CMR permits assessment of pericardial effusion, constrictive pericarditis, pericardial cysts, and congenital absence of the pericardium. Normal pericardium thickness on CMR is 1 to 4 mm. Functional and structural abnormalities of the pericardium can be reliably assessed using CMR imaging. Pericardial DHE imaging has been demonstrated to correlate with active pericardial inflammation and neovascularization. In addition, free breathing cine imaging can demonstrate increased ventricular interdependence suggestive of constrictive pericarditis. Failure to see slippage between the visceral and parietal pericardial layers suggests fibrosis, scarring, or connections between these two normally separate tissue layers. CMR has also proven useful in the evaluation of pericardial cysts.
Valvular Heart Disease
CMR has become a valuable complementary technique for evaluating the severity of valvular heart disease. Through a combination of steady-state free precession and PCI, CMR can provide a comprehensive valvular assessment. Although echocardiography is capable of superior temporal resolution, is more accessible, and is less labor-intensive, CMR is capable of imaging flow in three dimensions (x, y, and z planes), which is more accurate for measuring absolute flow volumes and feasible in patients whose body habitus precludes obtaining optimal echocardiographic images. In valvular regurgitant lesions, PCI can provide exact quantifications of regurgitant volume and fraction. In patients with aortic stenosis, planimetry of the aortic valve provides accurate measurements rather than geometric estimations available via echocardiography and catheterization techniques. In addition, CMR provides accurate measurement of peak transstenotic jet velocities that are orthogonal to the valve, not merely across it.
CMR is the imaging modality of choice for evaluation of cardiac masses because of its ability to perform tissue characterization. Spin-echo imaging provides excellent images for evaluation of the presence, extent, attachment site, and secondary effects of cardiac mass lesions. CMR has a proven role in the identification of intracardiac thrombi, primary and secondary cardiac tumors, and pericardial cysts (Fig. 11.9).
FIG 11.9 Cardiac MRI showing left atrial myxoma.
Congenital Heart Disease
CMR is an ideal imaging modality for the assessment of congenital heart disease by providing superior anatomic imaging coupled with functional interrogation and reproducibility. In the evaluation of great vessel abnormalities, CMR is the gold standard, particularly for conditions such as aortic coarctation. Through velocity mapping of the coarctation jet, a pressure gradient across the area of narrowing can be determined. Tetralogy of Fallot, including overriding aorta, membranous ventricular septal defect, right ventricular hypertrophy, and infundibular or pulmonary stenosis, can be completely characterized before and after correction. In addition, as is often the case with patients who required surgical tetralogy repair, CMR is an excellent tool for monitoring patients for progressive pulmonary valvular regurgitation and right ventricular dilation. CMR is also capable of reliably depicting anomalous coronary artery origins and their relation to other cardiac structures and the great vessels.

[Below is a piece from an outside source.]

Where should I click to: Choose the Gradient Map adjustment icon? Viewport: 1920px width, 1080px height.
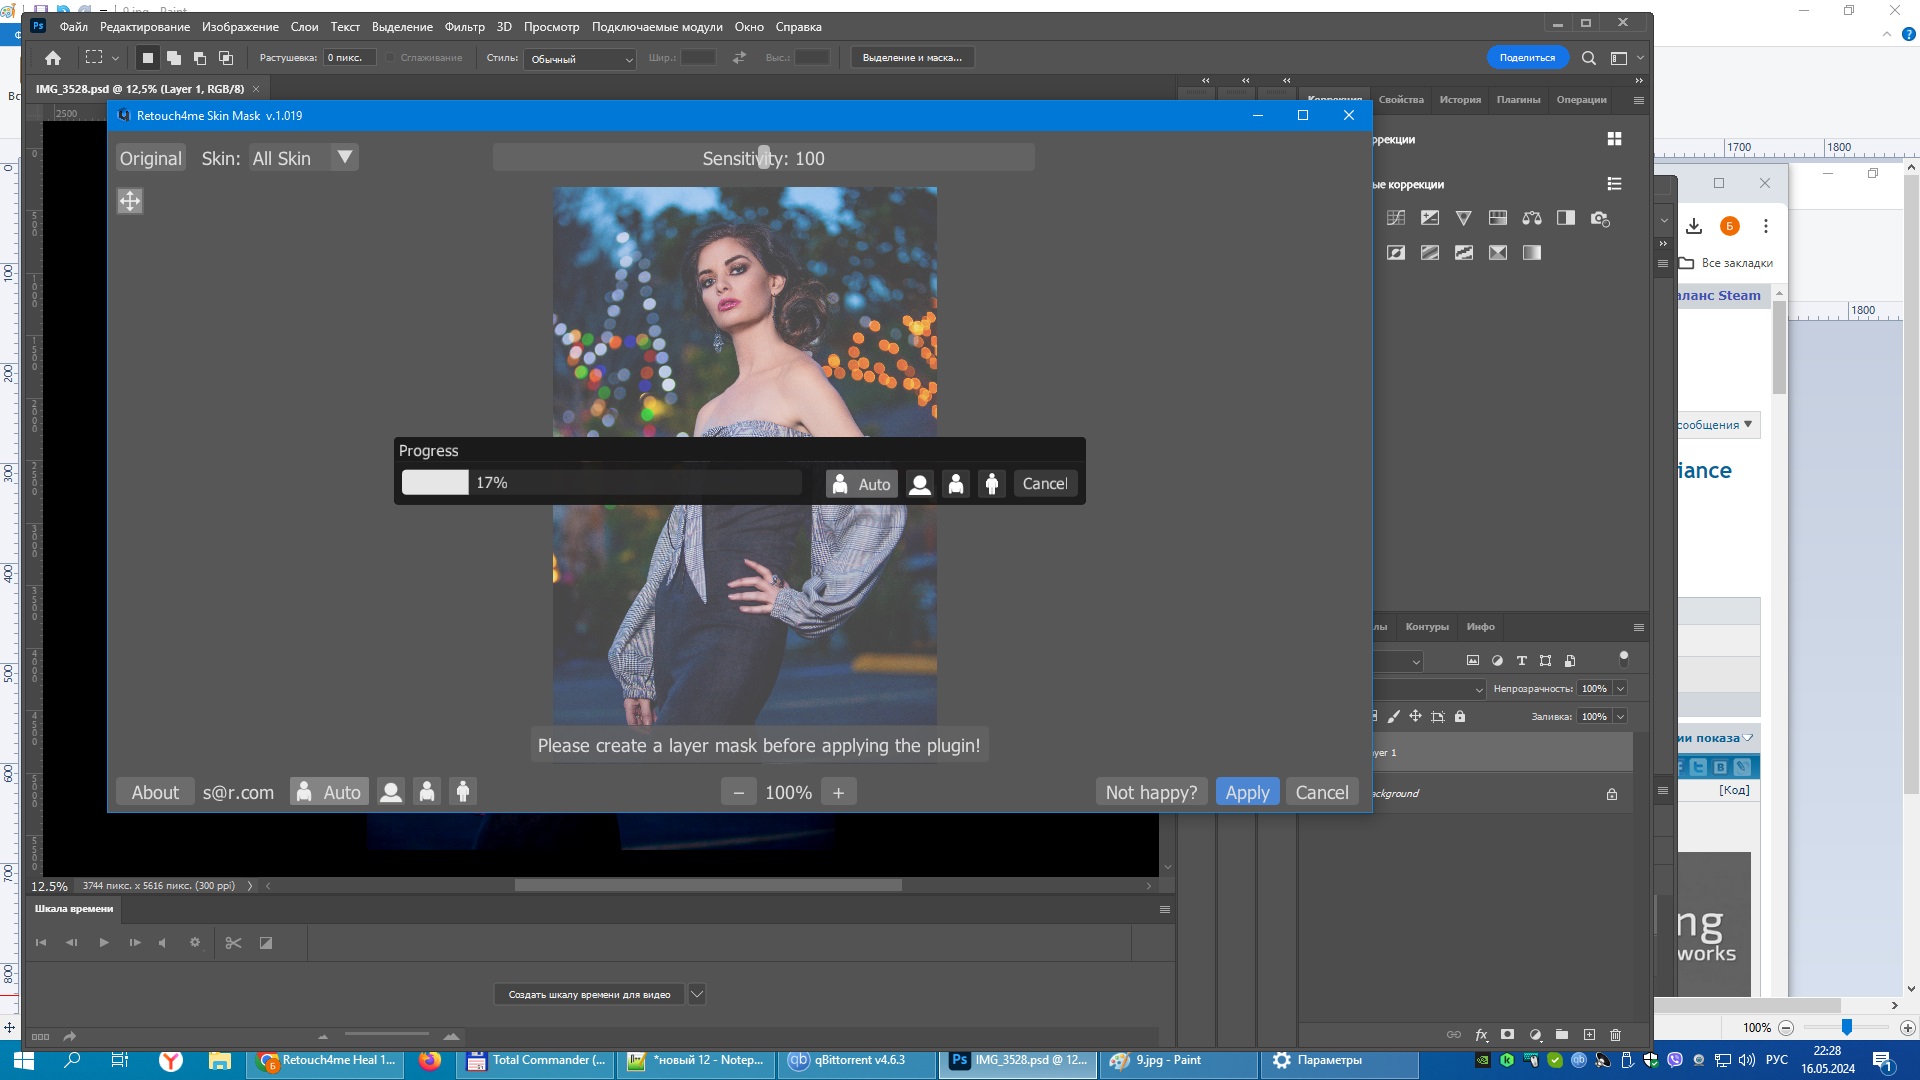1531,253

Coronary Artery Bypass Graft Imaging
Although coronary angiography remains the gold standard for evaluating coronary atherosclerotic disease, CMR may be used in the future for noninvasive assessment of the coronary arteries. The main limitations to CMR coronary angiography include limited spatial resolution, respiratory motion, rapid coronary motion (up to 20 cm/s in certain phases), and an inability to easily assess distal runoff. Quantification (and sometimes even detection) of coronary luminal stenosis remains challenging. Currently, this is an area of significant ongoing research. Coronary flow velocities can be estimated by CMR, and some centers are now using adenosine infusion with CMR to measure coronary flow as a diagnostic test for functionally important CAD. Anomalous coronary arteries can be identified using CMR. In particular, CMR is well suited to demonstrate the relationship of anomalous coronary arteries with other vascular structures (the aorta and main pulmonary artery), and thus, to make decisions on the need and timing of surgery.